[Instruction]: Give the listing from the line containing "At what coordinates should I click to accomplish: Check" down to the line containing "tap(890, 394)", both ends included, as a Markdown table with the columns Row and Text. Number each row, put the line's wording under Text, and skip blank lines.

[Record set]:
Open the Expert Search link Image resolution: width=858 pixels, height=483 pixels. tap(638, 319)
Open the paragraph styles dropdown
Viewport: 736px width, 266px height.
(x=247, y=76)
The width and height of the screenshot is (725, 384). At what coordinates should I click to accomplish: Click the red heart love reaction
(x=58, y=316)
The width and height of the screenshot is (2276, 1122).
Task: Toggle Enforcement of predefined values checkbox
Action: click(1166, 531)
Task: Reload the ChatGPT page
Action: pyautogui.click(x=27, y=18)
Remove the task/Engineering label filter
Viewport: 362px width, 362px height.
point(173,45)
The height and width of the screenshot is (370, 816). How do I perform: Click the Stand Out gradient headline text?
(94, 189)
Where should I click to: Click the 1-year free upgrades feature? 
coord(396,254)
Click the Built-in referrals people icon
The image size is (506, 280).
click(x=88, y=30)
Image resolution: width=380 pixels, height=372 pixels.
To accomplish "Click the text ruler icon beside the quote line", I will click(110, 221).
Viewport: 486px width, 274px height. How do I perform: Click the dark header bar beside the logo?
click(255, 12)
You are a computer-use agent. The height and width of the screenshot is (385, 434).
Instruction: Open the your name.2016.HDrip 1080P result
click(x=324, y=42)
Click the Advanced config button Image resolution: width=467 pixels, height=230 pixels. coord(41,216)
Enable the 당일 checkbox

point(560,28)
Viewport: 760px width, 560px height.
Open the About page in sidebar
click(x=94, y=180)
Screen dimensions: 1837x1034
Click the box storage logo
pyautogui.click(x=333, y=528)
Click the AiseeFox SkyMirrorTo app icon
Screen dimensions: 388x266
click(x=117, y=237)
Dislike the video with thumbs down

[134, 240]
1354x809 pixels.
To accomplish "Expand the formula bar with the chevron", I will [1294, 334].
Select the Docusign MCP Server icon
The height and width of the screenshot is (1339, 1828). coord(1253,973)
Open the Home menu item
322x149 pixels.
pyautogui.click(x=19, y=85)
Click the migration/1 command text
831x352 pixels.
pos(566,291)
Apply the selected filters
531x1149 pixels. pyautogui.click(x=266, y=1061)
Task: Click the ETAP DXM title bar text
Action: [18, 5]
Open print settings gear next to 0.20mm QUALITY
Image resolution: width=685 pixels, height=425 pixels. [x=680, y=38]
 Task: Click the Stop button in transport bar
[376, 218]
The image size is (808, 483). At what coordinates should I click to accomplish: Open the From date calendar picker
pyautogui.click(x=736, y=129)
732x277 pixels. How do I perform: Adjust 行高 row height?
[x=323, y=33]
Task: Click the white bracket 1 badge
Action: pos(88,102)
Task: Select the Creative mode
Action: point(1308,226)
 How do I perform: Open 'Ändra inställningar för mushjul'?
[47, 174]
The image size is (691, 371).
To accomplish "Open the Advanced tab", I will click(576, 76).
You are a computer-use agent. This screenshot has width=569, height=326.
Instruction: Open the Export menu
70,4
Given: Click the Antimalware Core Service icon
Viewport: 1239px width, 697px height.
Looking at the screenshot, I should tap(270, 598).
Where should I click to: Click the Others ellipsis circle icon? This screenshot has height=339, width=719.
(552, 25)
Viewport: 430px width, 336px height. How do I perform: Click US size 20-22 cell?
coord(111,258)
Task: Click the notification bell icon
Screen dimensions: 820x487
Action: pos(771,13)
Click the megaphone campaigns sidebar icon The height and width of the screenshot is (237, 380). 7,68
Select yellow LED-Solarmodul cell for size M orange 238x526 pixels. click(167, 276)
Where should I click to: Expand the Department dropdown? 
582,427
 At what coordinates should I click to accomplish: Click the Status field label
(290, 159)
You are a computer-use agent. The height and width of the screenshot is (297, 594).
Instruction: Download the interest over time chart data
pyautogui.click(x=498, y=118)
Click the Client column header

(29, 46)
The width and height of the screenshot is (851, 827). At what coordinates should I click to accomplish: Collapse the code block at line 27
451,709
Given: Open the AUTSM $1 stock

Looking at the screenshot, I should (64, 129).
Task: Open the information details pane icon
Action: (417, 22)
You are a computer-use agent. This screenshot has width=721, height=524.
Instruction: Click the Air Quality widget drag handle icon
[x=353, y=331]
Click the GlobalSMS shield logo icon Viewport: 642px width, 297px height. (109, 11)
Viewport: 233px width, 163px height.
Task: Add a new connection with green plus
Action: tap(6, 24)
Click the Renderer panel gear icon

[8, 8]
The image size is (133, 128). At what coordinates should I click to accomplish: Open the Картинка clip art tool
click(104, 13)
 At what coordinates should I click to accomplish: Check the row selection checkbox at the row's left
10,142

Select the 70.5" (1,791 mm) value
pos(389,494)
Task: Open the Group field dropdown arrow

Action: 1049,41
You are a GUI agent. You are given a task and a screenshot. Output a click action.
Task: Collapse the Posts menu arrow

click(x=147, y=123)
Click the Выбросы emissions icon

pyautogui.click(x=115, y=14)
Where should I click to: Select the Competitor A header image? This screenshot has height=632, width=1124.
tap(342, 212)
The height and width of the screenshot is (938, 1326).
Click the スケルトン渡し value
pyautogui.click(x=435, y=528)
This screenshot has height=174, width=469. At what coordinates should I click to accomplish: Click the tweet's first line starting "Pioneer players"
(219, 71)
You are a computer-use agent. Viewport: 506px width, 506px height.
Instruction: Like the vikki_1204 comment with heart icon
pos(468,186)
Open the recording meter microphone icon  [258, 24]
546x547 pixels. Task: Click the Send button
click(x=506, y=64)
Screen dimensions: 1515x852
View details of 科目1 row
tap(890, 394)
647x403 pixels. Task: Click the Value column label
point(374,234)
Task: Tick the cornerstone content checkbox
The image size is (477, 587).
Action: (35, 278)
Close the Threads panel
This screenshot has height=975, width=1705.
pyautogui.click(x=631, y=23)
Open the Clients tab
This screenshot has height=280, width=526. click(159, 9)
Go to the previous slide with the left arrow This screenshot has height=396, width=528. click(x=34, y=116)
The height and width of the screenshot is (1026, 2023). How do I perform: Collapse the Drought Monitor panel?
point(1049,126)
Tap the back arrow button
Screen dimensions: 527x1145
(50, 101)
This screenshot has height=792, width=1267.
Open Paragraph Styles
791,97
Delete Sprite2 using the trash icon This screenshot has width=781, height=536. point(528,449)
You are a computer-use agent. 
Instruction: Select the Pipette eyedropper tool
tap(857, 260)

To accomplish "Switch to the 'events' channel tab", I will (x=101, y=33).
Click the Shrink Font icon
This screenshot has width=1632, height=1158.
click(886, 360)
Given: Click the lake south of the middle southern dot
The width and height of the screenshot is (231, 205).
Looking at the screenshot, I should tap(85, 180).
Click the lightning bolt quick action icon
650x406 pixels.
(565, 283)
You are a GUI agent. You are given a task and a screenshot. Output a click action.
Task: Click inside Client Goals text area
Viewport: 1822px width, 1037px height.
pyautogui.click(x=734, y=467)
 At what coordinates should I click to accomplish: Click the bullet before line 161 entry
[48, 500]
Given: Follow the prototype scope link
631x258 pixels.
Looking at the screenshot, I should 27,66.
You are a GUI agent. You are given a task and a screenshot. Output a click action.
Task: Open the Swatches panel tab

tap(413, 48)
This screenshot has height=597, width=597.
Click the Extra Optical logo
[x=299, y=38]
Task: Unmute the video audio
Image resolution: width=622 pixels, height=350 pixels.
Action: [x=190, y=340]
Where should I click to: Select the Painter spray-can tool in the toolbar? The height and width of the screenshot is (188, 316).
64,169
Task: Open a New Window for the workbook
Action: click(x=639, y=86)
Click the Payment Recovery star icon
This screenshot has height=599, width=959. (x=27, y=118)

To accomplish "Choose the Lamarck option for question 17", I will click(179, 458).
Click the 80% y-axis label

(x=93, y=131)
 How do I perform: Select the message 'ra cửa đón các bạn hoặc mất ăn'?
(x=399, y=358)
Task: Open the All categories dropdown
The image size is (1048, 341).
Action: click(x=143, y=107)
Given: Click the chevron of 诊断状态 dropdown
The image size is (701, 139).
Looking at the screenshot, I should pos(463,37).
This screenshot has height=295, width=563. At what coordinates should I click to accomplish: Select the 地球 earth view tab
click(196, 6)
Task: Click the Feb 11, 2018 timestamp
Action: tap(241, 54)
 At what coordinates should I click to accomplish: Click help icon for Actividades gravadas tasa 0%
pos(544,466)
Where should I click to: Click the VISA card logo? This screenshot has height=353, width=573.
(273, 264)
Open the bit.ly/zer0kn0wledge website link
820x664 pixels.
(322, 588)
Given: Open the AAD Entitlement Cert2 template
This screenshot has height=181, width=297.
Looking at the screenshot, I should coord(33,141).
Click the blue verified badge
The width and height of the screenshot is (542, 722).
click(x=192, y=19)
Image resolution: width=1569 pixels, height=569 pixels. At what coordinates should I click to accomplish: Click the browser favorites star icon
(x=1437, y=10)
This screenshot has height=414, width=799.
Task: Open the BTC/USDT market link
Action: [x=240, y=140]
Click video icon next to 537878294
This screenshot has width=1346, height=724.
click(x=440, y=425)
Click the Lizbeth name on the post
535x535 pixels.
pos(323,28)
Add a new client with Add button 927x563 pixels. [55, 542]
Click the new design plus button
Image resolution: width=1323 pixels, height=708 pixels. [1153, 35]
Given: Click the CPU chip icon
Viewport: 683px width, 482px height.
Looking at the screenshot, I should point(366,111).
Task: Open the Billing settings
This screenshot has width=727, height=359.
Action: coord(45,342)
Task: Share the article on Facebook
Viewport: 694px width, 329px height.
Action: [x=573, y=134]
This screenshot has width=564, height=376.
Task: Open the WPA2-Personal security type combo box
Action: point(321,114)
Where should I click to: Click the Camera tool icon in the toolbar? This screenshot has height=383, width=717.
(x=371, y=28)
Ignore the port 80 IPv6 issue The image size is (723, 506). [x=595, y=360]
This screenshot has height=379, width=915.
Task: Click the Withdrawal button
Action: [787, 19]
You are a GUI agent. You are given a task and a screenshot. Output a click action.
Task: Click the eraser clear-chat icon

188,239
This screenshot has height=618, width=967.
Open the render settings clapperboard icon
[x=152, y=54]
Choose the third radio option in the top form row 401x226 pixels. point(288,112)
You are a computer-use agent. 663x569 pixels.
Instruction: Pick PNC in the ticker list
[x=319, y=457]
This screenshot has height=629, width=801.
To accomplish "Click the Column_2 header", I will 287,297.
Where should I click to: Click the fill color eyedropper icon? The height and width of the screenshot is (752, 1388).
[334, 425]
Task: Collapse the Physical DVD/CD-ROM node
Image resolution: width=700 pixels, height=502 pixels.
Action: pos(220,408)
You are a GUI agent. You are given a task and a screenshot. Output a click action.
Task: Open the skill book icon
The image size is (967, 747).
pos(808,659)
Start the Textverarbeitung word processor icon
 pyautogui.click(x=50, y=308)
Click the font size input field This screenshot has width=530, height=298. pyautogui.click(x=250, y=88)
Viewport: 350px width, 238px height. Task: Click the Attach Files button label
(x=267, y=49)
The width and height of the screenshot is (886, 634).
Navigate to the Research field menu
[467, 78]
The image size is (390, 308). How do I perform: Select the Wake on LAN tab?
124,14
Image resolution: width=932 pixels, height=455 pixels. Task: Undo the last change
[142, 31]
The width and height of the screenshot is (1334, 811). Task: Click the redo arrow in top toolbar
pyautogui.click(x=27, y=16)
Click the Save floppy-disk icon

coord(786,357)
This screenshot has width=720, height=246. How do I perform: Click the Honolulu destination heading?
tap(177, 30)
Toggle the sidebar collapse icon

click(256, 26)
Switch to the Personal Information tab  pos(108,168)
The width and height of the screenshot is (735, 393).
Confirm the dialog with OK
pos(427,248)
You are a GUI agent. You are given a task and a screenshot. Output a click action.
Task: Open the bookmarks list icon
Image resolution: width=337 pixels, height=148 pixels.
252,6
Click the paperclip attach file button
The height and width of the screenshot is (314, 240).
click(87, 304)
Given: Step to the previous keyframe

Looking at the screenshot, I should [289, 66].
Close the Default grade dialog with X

[Answer for this exercise]:
| Row | Text |
|---|---|
| 1 |  At what coordinates should I click to accomplish: Check the row selection checkbox at the row's left |
| 2 | 10,142 |
| 3 | Select the 70.5" (1,791 mm) value |
| 4 | pos(389,494) |
| 5 | Task: Open the Group field dropdown arrow |
| 6 | Action: 1049,41 |
| 7 | You are a GUI agent. You are given a task and a screenshot. Output a click action. |
| 8 | Task: Collapse the Posts menu arrow |
| 9 | click(x=147, y=123) |
| 10 | Click the Выбросы emissions icon |
| 11 | pyautogui.click(x=115, y=14) |
| 12 | Where should I click to: Select the Competitor A header image? This screenshot has height=632, width=1124. |
| 13 | tap(342, 212) |
| 14 | The height and width of the screenshot is (938, 1326). |
| 15 | Click the スケルトン渡し value |
| 16 | pyautogui.click(x=435, y=528) |
| 17 | This screenshot has height=174, width=469. At what coordinates should I click to accomplish: Click the tweet's first line starting "Pioneer players" |
| 18 | (219, 71) |
| 19 | You are a computer-use agent. Viewport: 506px width, 506px height. |
| 20 | Instruction: Like the vikki_1204 comment with heart icon |
| 21 | pos(468,186) |
| 22 | Open the recording meter microphone icon  [258, 24] |
| 23 | 546x547 pixels. Task: Click the Send button |
| 24 | click(x=506, y=64) |
| 25 | Screen dimensions: 1515x852 |
| 26 | View details of 科目1 row |
| 27 | tap(890, 394) |